In a private sit-down with Rabbi Weiss, it was great to have that attention and to be in dialogue with such a compassionate presence! The highlight, though, of speaking with him was that he pointed out that, of the YCT graduates, I am the longest currently-serving doing campus work. That surprised me not only because it was true and had not previously considered that, but also that he knew that! I was very impressed!
I came away from the evening glad to have seen my fellow YCT alumni out here in the west coast, it was nice to connect with the rabbis who had come out here, it was great to have that encounter with Rabbi Weiss (and to find out about my being the longest currently-serving campus rabbi amongst YCT alumni), and it was great to see YCT representing in LA. Although I cannot say for sure how the various attendees came away with a sense of YCT and its alumni from the event, I certainly enjoyed the energy and presence of YCT that having an event in LA accomplished. I hope that YCT returns to do another such dinner in LA, whether on an annual basis or, at least, bi-annual basis.

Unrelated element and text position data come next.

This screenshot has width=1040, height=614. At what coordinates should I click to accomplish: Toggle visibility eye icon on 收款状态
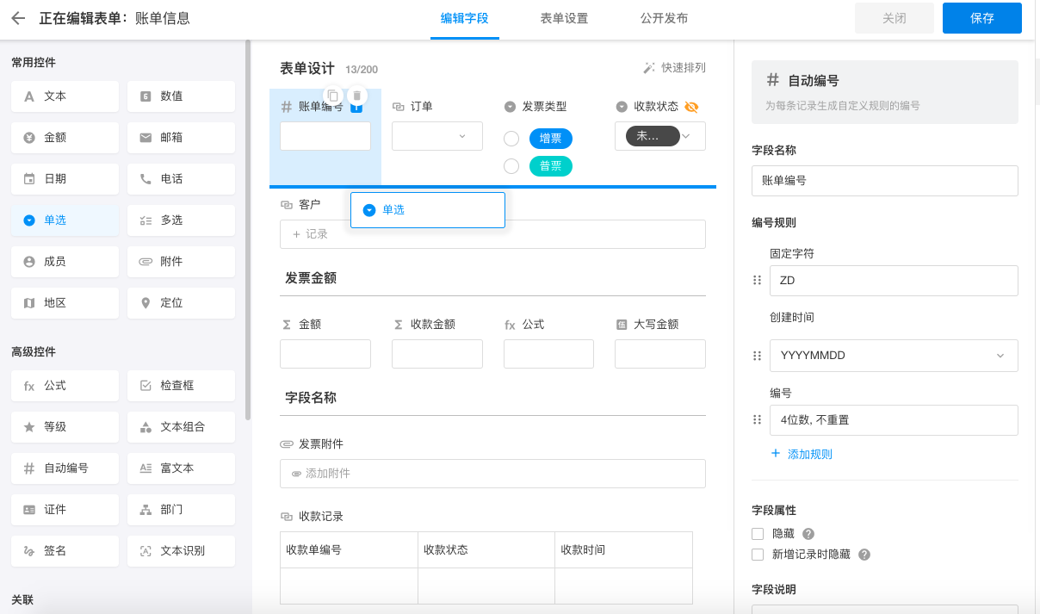690,107
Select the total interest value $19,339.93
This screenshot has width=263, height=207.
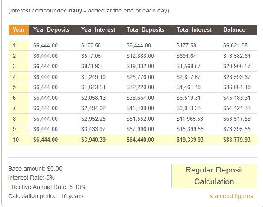(190, 140)
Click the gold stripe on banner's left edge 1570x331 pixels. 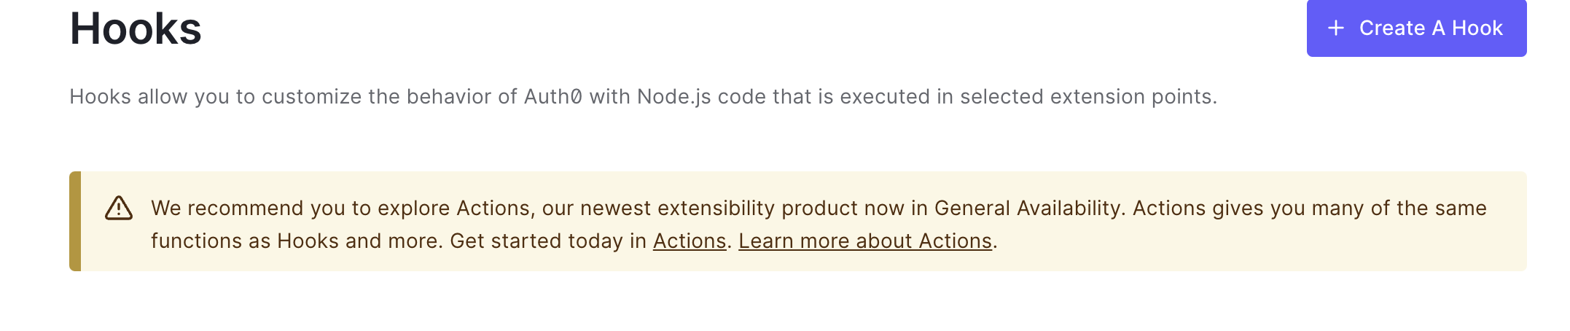coord(75,222)
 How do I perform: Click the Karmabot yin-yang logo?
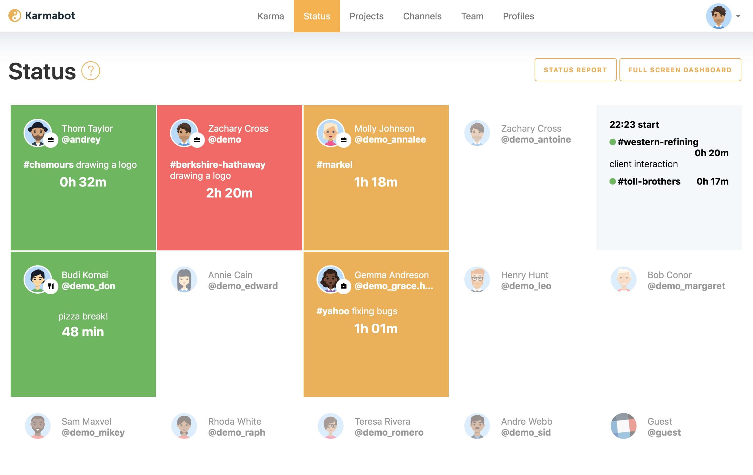(x=15, y=16)
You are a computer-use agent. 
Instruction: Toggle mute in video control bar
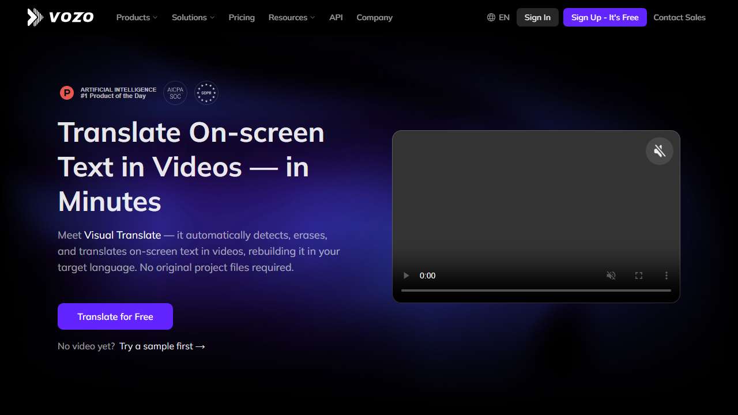click(611, 276)
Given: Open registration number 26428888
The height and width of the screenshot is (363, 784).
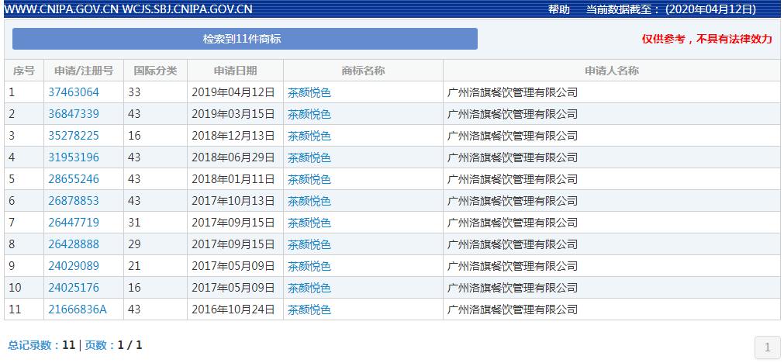Looking at the screenshot, I should 74,244.
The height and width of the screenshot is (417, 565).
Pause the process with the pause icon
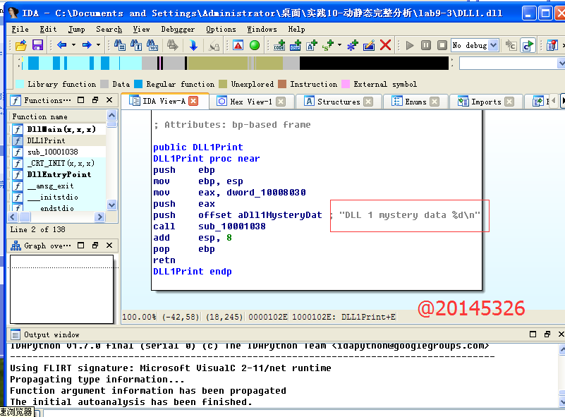coord(426,45)
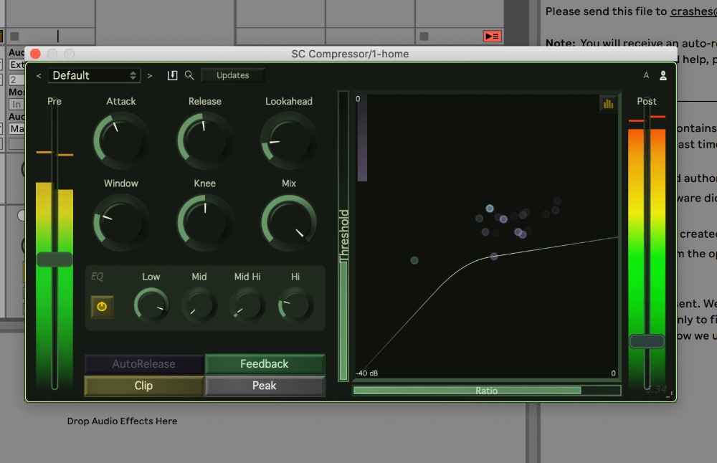Toggle the spectrum bars display icon
The width and height of the screenshot is (717, 463).
click(x=608, y=104)
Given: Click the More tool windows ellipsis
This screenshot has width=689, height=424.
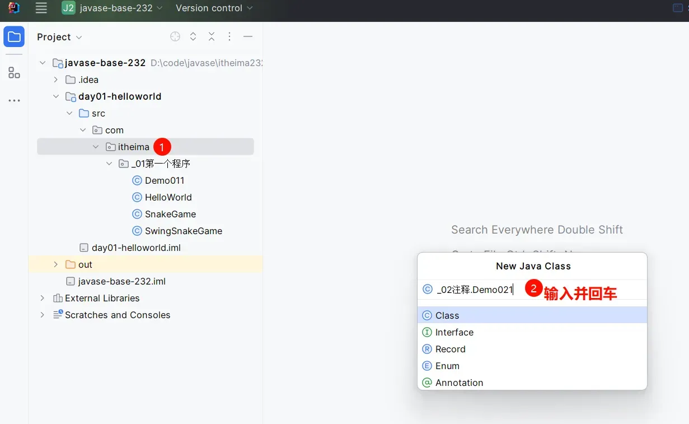Looking at the screenshot, I should click(x=14, y=101).
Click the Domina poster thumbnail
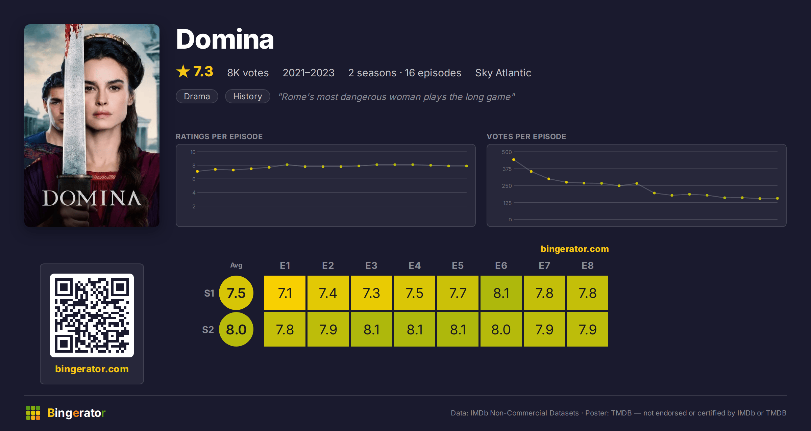The height and width of the screenshot is (431, 811). pyautogui.click(x=92, y=126)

* My thanks go out to Rabbi Aaron Lerner who provided me with a copy of his remarks.
** Looking back on the evening, I recorded none of it, which I regretted as soon as it had concluded (Rabbi Avi Weiss asked me at the end if I had gotten any of it on video, to which I sadly replied, “No.”), although I wonder why no one had thought of doing so previously, since it was such a nice evening and lovely speeches….
*** Again, I wished I had recorded his remarks….
**** I wished I was able to secure a written copy of his remarks – they were really wonderful.